▸ **Seçilen Metin**:

========================================================================

Bugün kendi elimizle vatanımızı, emperyalizmin hedefi doğrultusunda paylaşmaya doğru gidiyoruz. Pek sert bir cümle değil mi? Evet sert olduğunu biliyorum ama maalesef gerçek de. Yöneticilerin kendi ideolojik hedeflerine gidişteki engel tanımazlıkları artık tahribatın boyutlarını geometrik olarak büyütüyor.
AKP Genel Başkanının konuşmalarında kullandığı ifadelere göre, 9 milyon Suriyeliye bakıyoruz. 4,5 milyonu Türkiye’de 4,5 milyonu da Suriye’de. Bu insanlar için, kendi vatandaşlarımızdan daha fazla harcama yaptığımız da başka bir gerçek.
Sınırlarımızın ötesinde oluşturulan idari yapılar, isimleri tespit edilen Suriyelilere verilerek, Türkiye’nin kontrolü altında geliştiriliyor. Sınırlarımızın içerisinde de farklı çalışmalar var.

========================================================================

▸ **Çıkarılan Malzeme**:
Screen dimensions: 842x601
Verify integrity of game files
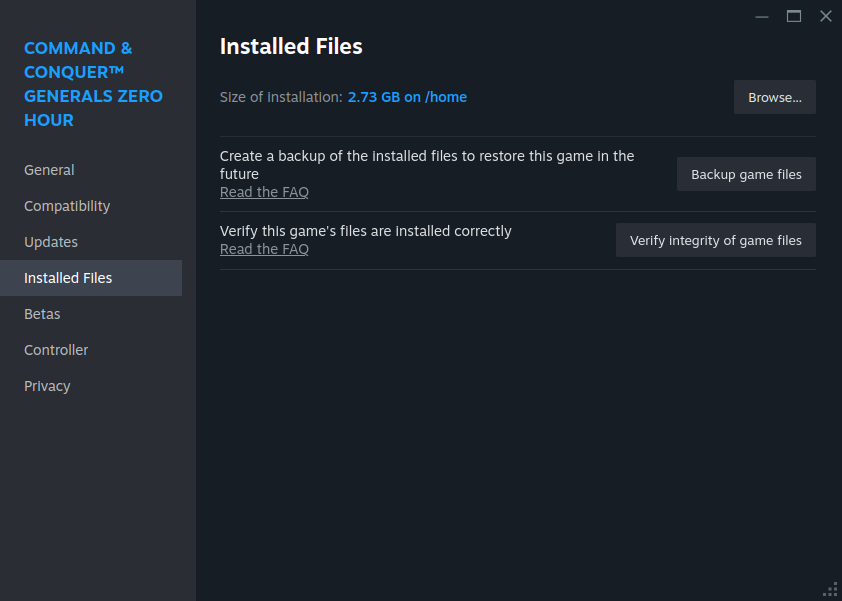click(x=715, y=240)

========================================================================

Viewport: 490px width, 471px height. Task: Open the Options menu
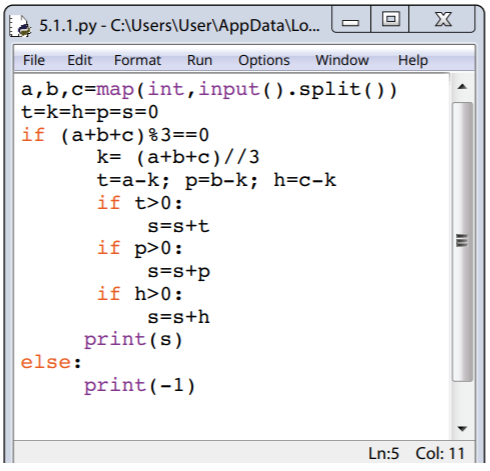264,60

========================================================================

▸ **Hedefler**:
1) Seçilen metinde "AKP Genel Başkanının" ifadesinden "başka bir gerçek." ifadesine kadar (bu ifade de dahil) olan kısmı, "harcama" yerine "yatırım" koyarak yeniden yazın.
2) Seçilen metinde "Suriye" ile başlayan bütün kelimeleri metindeki sırasıyla sıralayın.

▸ **Alıştırma Yanıtları**:
1)
AKP Genel Başkanının konuşmalarında kullandığı ifadelere göre, 9 milyon Suriyeliye bakıyoruz. 4,5 milyonu Türkiye’de 4,5 milyonu da Suriye’de. Bu insanlar için, kendi vatandaşlarımızdan daha fazla yatırım yaptığımız da başka bir gerçek.

2) Suriyeliye, Suriye’de, Suriyelilere